> _Given exercise_: Reproduce every item below word for word, keeping each line unchanged.

--- START OF Entries shown ---

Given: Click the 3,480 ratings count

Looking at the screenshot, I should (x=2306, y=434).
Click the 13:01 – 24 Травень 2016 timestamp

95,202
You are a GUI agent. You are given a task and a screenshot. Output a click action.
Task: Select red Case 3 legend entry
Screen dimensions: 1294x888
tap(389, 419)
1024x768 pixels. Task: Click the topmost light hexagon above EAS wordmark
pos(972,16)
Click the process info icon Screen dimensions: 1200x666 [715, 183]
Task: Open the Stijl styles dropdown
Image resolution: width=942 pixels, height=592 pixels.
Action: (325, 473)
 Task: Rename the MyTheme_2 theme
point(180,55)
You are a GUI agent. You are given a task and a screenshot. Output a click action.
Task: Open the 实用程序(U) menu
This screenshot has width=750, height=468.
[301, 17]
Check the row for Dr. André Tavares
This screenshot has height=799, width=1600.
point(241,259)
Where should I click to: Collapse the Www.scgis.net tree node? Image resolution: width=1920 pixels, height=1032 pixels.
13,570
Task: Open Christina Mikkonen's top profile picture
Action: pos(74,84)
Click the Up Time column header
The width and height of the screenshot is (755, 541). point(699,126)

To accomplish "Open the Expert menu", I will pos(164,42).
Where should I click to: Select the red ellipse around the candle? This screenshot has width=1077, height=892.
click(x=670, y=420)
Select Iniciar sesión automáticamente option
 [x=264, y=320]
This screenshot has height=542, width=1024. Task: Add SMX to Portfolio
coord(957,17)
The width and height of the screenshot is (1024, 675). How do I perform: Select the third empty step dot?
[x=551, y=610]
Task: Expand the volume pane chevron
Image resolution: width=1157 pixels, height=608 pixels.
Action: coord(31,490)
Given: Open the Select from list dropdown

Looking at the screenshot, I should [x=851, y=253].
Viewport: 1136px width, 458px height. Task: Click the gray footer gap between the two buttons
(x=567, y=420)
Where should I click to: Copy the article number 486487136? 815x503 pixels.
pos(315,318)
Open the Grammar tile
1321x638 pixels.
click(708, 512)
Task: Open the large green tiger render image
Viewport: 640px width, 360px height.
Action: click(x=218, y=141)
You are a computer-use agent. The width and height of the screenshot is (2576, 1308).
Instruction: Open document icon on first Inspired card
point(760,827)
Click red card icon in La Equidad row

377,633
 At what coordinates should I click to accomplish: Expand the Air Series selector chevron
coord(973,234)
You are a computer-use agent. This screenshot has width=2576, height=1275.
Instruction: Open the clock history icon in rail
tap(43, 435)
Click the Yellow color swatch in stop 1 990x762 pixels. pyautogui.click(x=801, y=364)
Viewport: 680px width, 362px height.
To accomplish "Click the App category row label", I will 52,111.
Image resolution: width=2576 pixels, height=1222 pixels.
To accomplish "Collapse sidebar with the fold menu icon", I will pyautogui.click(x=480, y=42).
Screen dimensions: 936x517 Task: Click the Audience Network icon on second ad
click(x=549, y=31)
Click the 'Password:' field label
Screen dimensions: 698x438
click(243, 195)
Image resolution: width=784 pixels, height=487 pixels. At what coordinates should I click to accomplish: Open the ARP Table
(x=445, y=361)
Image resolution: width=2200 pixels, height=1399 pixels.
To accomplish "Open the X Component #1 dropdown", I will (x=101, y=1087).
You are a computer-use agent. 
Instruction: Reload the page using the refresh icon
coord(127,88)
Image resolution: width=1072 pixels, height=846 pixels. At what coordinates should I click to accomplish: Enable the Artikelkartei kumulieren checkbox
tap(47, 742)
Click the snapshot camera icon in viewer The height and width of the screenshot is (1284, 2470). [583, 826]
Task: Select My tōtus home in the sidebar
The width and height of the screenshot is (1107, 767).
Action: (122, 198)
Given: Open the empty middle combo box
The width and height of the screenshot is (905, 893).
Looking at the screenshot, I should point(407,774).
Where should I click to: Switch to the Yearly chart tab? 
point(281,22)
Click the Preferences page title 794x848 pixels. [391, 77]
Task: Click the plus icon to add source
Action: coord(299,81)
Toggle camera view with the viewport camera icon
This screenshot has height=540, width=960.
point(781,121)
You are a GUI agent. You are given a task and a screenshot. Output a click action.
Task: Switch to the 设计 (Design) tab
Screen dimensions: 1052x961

--- END OF Entries shown ---

> _Result_:
Given: Click the 3,480 ratings count

Looking at the screenshot, I should (x=2306, y=434).
Click the 13:01 – 24 Травень 2016 timestamp

95,202
You are a GUI agent. You are given a task and a screenshot. Output a click action.
Task: Select red Case 3 legend entry
Screen dimensions: 1294x888
tap(389, 419)
1024x768 pixels. Task: Click the topmost light hexagon above EAS wordmark
pos(972,16)
Click the process info icon Screen dimensions: 1200x666 [715, 183]
Task: Open the Stijl styles dropdown
Image resolution: width=942 pixels, height=592 pixels.
Action: (325, 473)
 Task: Rename the MyTheme_2 theme
point(180,55)
You are a GUI agent. You are given a task and a screenshot. Output a click action.
Task: Open the 实用程序(U) menu
This screenshot has width=750, height=468.
[301, 17]
Check the row for Dr. André Tavares
This screenshot has height=799, width=1600.
point(241,259)
Where should I click to: Collapse the Www.scgis.net tree node? Image resolution: width=1920 pixels, height=1032 pixels.
13,570
Task: Open Christina Mikkonen's top profile picture
Action: pos(74,84)
Click the Up Time column header
The width and height of the screenshot is (755, 541). point(699,126)

To accomplish "Open the Expert menu", I will pos(164,42).
Where should I click to: Select the red ellipse around the candle? This screenshot has width=1077, height=892.
click(x=670, y=420)
Select Iniciar sesión automáticamente option
 [x=264, y=320]
This screenshot has height=542, width=1024. Task: Add SMX to Portfolio
coord(957,17)
The width and height of the screenshot is (1024, 675). How do I perform: Select the third empty step dot?
[x=551, y=610]
Task: Expand the volume pane chevron
Image resolution: width=1157 pixels, height=608 pixels.
Action: coord(31,490)
Given: Open the Select from list dropdown

Looking at the screenshot, I should [x=851, y=253].
Viewport: 1136px width, 458px height. Task: Click the gray footer gap between the two buttons
(x=567, y=420)
Where should I click to: Copy the article number 486487136? 815x503 pixels.
pos(315,318)
Open the Grammar tile
1321x638 pixels.
click(708, 512)
Task: Open the large green tiger render image
Viewport: 640px width, 360px height.
Action: click(x=218, y=141)
You are a computer-use agent. The width and height of the screenshot is (2576, 1308).
Instruction: Open document icon on first Inspired card
point(760,827)
Click red card icon in La Equidad row

377,633
 At what coordinates should I click to accomplish: Expand the Air Series selector chevron
coord(973,234)
You are a computer-use agent. This screenshot has width=2576, height=1275.
Instruction: Open the clock history icon in rail
tap(43, 435)
Click the Yellow color swatch in stop 1 990x762 pixels. pyautogui.click(x=801, y=364)
Viewport: 680px width, 362px height.
To accomplish "Click the App category row label", I will 52,111.
Image resolution: width=2576 pixels, height=1222 pixels.
To accomplish "Collapse sidebar with the fold menu icon", I will pyautogui.click(x=480, y=42).
Screen dimensions: 936x517 Task: Click the Audience Network icon on second ad
click(x=549, y=31)
Click the 'Password:' field label
Screen dimensions: 698x438
click(243, 195)
Image resolution: width=784 pixels, height=487 pixels. At what coordinates should I click to accomplish: Open the ARP Table
(x=445, y=361)
Image resolution: width=2200 pixels, height=1399 pixels.
To accomplish "Open the X Component #1 dropdown", I will (x=101, y=1087).
You are a computer-use agent. 
Instruction: Reload the page using the refresh icon
coord(127,88)
Image resolution: width=1072 pixels, height=846 pixels. At what coordinates should I click to accomplish: Enable the Artikelkartei kumulieren checkbox
tap(47, 742)
Click the snapshot camera icon in viewer The height and width of the screenshot is (1284, 2470). [583, 826]
Task: Select My tōtus home in the sidebar
The width and height of the screenshot is (1107, 767).
Action: (122, 198)
Given: Open the empty middle combo box
The width and height of the screenshot is (905, 893).
Looking at the screenshot, I should point(407,774).
Where should I click to: Switch to the Yearly chart tab? 
point(281,22)
Click the Preferences page title 794x848 pixels. [391, 77]
Task: Click the plus icon to add source
Action: coord(299,81)
Toggle camera view with the viewport camera icon
This screenshot has height=540, width=960.
point(781,121)
You are a GUI agent. You are given a task and a screenshot. Output a click action.
Task: Switch to the 设计 (Design) tab
Screen dimensions: 1052x961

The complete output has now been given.